T-cell Receptor (TCR) Therapy
TCR therapy modifies T-cells to express a new, high-affinity T-cell receptor. Unlike CAR T-cells, this approach remains MHC-dependent, requiring the antigen to be presented by the MHC molecule on the tumor cell surface. The benefit of TCR therapy is its ability to target intracellular tumor proteins, which are far more numerous than surface antigens. This makes it useful for solid tumors that lack suitable surface targets.
Managing Potential Treatment Side Effects
Cytokine Release Syndrome (CRS)
The activation and proliferation of infused T-cells can lead to significant systemic inflammation, resulting in Cytokine Release Syndrome (CRS). CRS occurs when activated T-cells release a massive amount of inflammatory signaling molecules, called cytokines, into the bloodstream while killing cancer cells. Symptoms range from high fever and fatigue to severe complications like hypotension and organ dysfunction.
The primary intervention for managing moderate to severe CRS is the drug tocilizumab, an antibody that blocks the receptor for the inflammatory cytokine Interleukin-6 (IL-6). This targeted blockade interrupts the inflammatory cascade and reverses symptoms. Corticosteroids are also used to suppress the immune response, especially in cases that do not respond sufficiently to tocilizumab.
Immune Effector Cell-Associated Neurotoxicity Syndrome (ICANS)
ICANS is a second serious complication presenting as a range of neurological symptoms. ICANS typically manifests a few days after CRS onset and can include confusion, language difficulties, and seizures. Tocilizumab is limited in treating ICANS because it does not easily cross the blood-brain barrier. The standard treatment for ICANS is immediate administration of corticosteroids, which reduce neuroinflammation.
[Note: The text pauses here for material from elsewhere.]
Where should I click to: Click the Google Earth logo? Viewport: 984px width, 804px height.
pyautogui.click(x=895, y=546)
Current Successes and Research Directions
ACT has demonstrated success in treating hematologic malignancies, such as certain B-cell acute lymphoblastic leukemias and non-Hodgkin lymphomas. CAR T-cells targeting the CD19 protein have achieved high rates of complete remission in patients whose disease was refractory to conventional therapies. This success in liquid tumors has changed the treatment landscape for advanced blood cancers.
The greatest challenge is translating this efficacy to solid tumors, which represent the majority of cancer cases. Solid tumors pose multiple barriers, including physical structures that impede T-cell penetration and an immunosuppressive microenvironment that deactivates therapeutic cells. Research focuses on engineering T-cells to overcome this hostile environment by increasing their persistence and resistance to suppression.
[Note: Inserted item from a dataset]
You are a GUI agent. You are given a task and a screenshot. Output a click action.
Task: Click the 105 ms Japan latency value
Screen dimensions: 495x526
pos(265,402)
A major logistical hurdle is the reliance on patient-derived (autologous) cells, which requires a custom manufacturing process for every individual. Researchers are developing “off-the-shelf” or allogeneic therapies using T-cells from healthy donors that can be manufactured in advance. The technology is also being explored beyond oncology, with studies investigating engineered T-cells to treat chronic infectious diseases and severe autoimmune disorders.